Work order A.
Summarize the text on project challenges in two sentences.
Work order B.
Rewrite the paragraph of the text on project challenges that begins "We also wanted to make this project different" as a bulleted list, keeping its main facts.
Work order C.
Answer these questions from the text on project challenges, one answer per line.
(i) Which tool was used for hand tracking?
(ii) What did early versions of the inverse kinematics algorithms misinterpret as intentional movements?
(iii) Beyond which kinds of tools was it hard to ideate at first?

Exercise text.
● ● ● ● ● ● ●

Challenges we ran into

Managing real-time streaming with low latency was initially tough, especially maintaining smooth WebSocket communication between multiple devices and services. The ML pipeline was another challenge. We had Mediapipe running for hand tracking and Gemini for visual analysis, and we had to make them work harmoniously. The most surprising challenge came with the hand tracking. Translating a pointing gesture into actual camera movement directions required accurate inverse kinematics to translate hand landmarks into meaningful directional data. We spent hours fine-tuning our inverse kinematics algorithms because the initial versions would misinterpret slight hand tremors (common in elderly users) as intentional movements.

We also wanted to make this project different from other visually-impaired assistance projects, which are quite common but often not very practical. It was initially a struggle to ideate beyond basic screen readers or OCR tools. We knew we wanted something that could actually describe what's happening in a room, and that required solving a completely different set of technical problems that few hackathon projects attempt to tackle.

● ● ● ● ● ● ●

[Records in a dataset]
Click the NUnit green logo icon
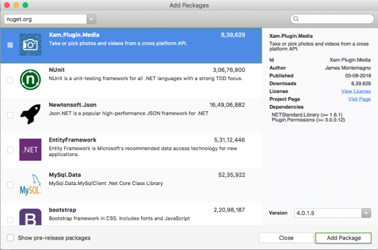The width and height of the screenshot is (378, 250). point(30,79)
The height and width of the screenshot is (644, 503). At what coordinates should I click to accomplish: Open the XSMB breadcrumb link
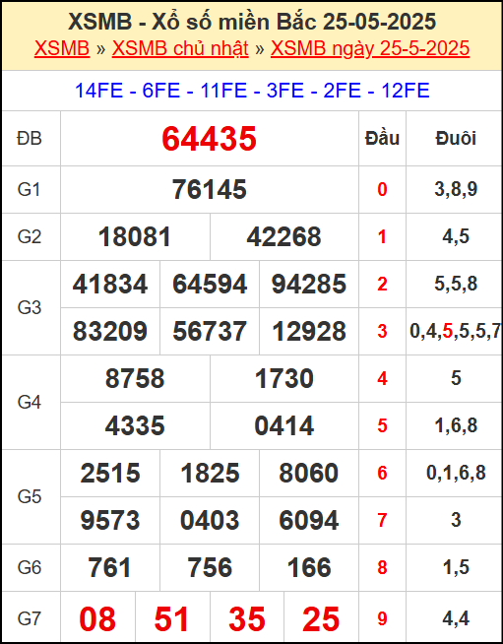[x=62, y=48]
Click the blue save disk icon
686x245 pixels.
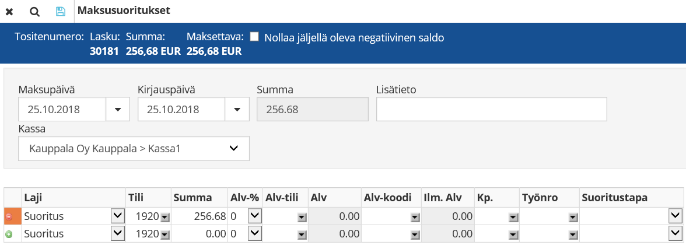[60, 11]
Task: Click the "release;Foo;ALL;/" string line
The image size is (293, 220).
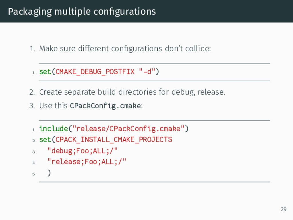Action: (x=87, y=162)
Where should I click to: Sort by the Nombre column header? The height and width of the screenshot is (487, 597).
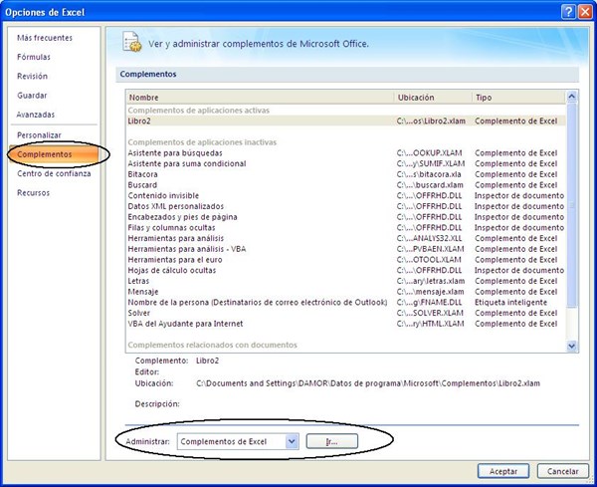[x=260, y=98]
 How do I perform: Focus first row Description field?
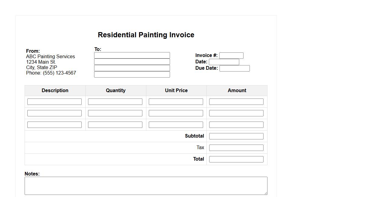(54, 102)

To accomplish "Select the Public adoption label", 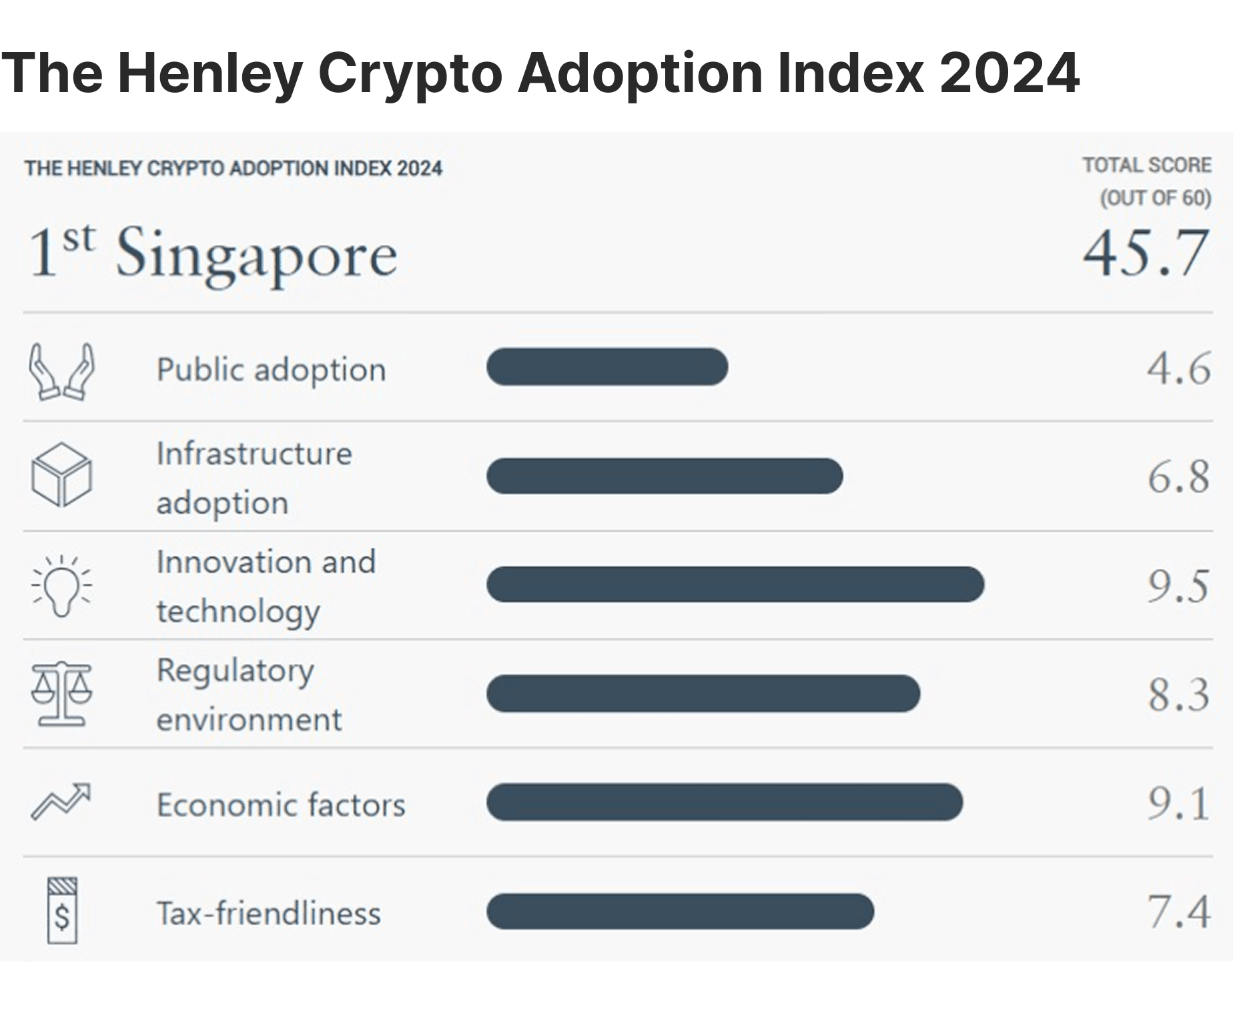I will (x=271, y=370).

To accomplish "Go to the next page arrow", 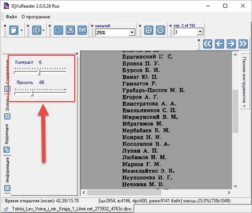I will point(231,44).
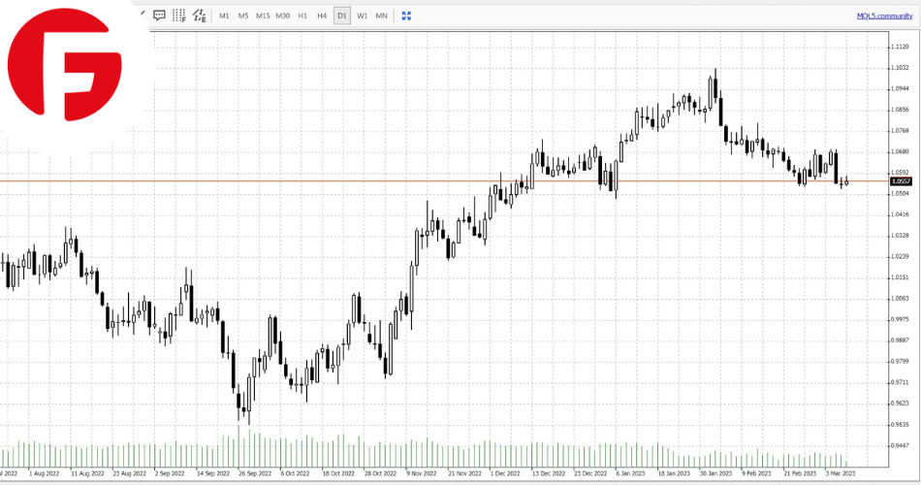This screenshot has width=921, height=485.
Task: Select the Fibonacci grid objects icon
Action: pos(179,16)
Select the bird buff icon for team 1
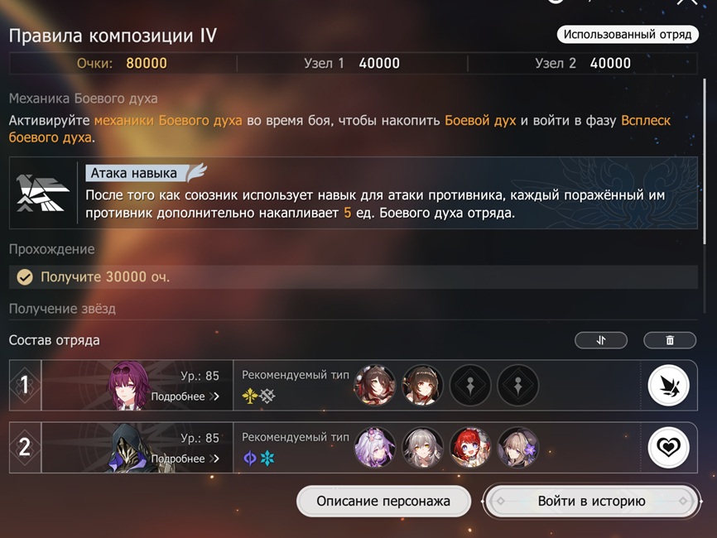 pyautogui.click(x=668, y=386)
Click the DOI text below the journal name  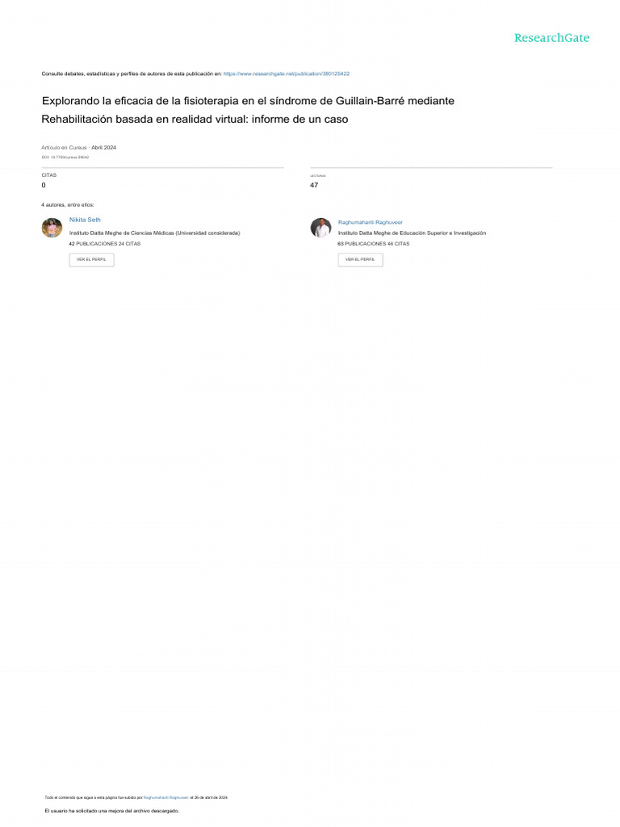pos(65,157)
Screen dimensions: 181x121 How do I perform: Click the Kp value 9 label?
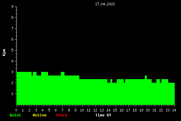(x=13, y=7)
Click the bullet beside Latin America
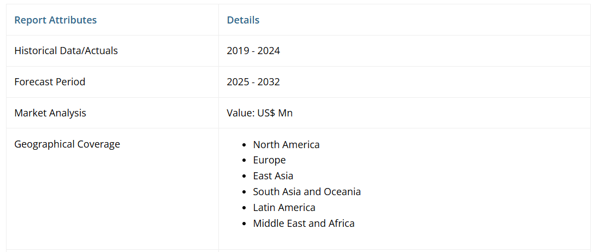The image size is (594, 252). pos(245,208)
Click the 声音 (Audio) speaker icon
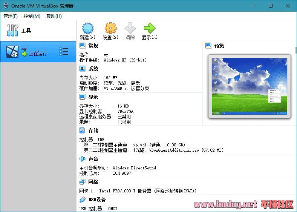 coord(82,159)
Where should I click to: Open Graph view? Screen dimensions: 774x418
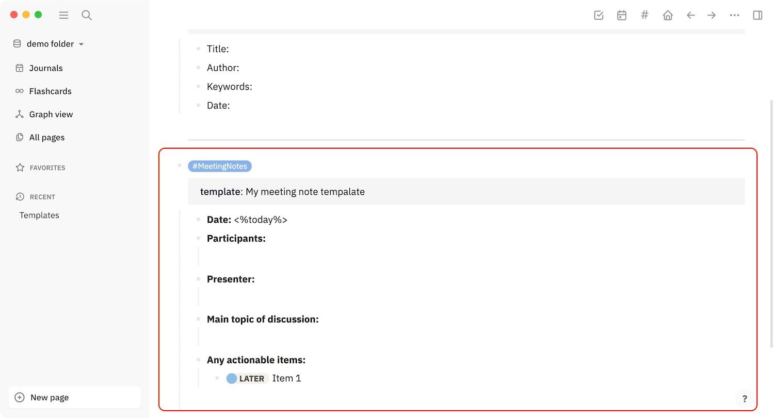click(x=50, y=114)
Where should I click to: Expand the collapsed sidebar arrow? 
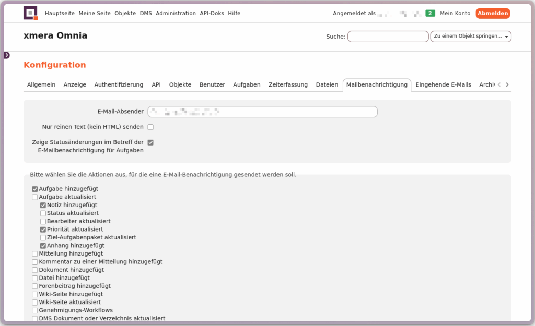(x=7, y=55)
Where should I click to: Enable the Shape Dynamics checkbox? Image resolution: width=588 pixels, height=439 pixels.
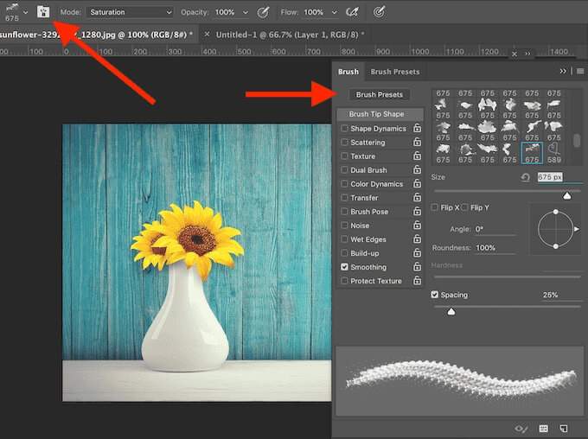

● ● ● ● ● ● ●

Final answer A.
The team struggled with low-latency real-time streaming over WebSockets, with making Mediapipe hand tracking and Gemini visual analysis work together, and with tuning inverse kinematics so that slight hand tremors were not read as intentional pointing. They also wanted to go beyond basic screen readers or OCR tools and build something that could describe what is happening in a room, which meant solving technical problems that few hackathon projects tackle.

Final answer B.
- The team wanted the project to differ from other visually-impaired assistance projects, which are common but often not very practical.
- At first it was hard to come up with ideas beyond basic screen readers or OCR tools.
- The goal was something that could describe what is happening in a room.
- That goal required solving a completely different set of technical problems that few hackathon projects attempt.

Final answer C.
(i) Mediapipe
(ii) Slight hand tremors
(iii) Basic screen readers or OCR tools